- _Article_:
^^^^^^^^
While 2017 isn’t over, Time magazine has already published the list of its “25 Best Inventions of 2017.” Now you’ve probably read about this already, but a little explanation is in store.

 

So after the iPhone X was first announced, the critics lambasted Apple for being late to the party with some of its important features. Take OLED displays, which have already appeared on Android smartphones. It’s important to note that Samsung makes the iPhone X’s display. Whatever you think about Samsung’s penchant for stealing ideas from other companies, it certainly has the chops to build the parts tech companies need, such as displays, memory and other components.

 

Facial recognition is also nothing new, and Face ID was attacked for being insecure and slow even before the critics had a product to evaluate. So even though reviewers, including Consumer Reports, have praised Face ID, there were complaints about privacy and other matters. The difference is that, for the most part, Apple made it work pretty much as advertised. Yes, I know about the problems with twins and some other exceptions.

 

The TrueDepth camera that allows Face ID to work is something altogether new and different from the rest of the pack. You can expect the competition is working full time to somehow reverse engineer this technology.
^^^^^^^^
- _Dataset content_:
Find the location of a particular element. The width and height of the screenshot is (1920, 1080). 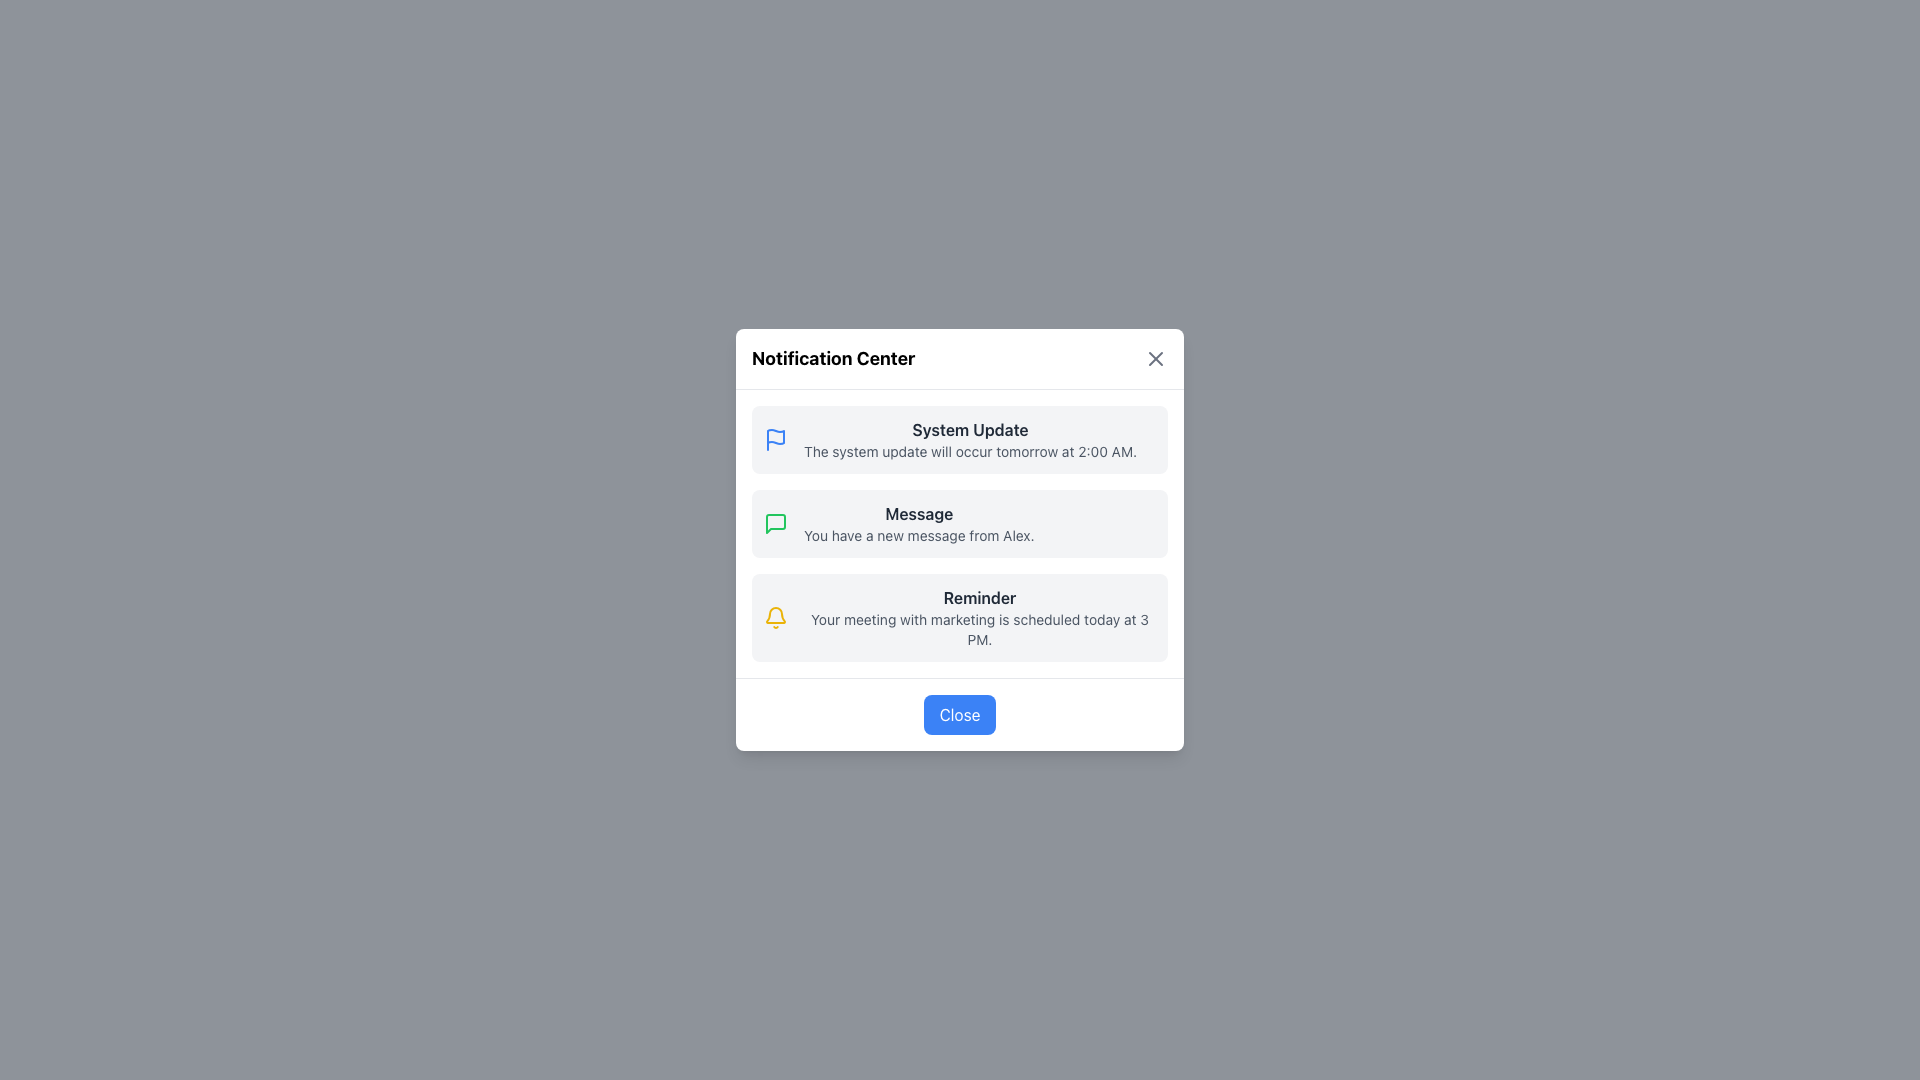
^^^^^^^^
- _Tasks for this exercise_:
a - Name every organization mentioned in the iPhone X text.
b - From the iPhone X text, extract the passage that begins at the words "While 2017 isn’t" and stops after "is in store.".
Rely only on the text to answer.

- _Task responses_:
a - Time magazine, Apple, Samsung, Consumer Reports

b -
While 2017 isn’t over, Time magazine has already published the list of its “25 Best Inventions of 2017.” Now you’ve probably read about this already, but a little explanation is in store.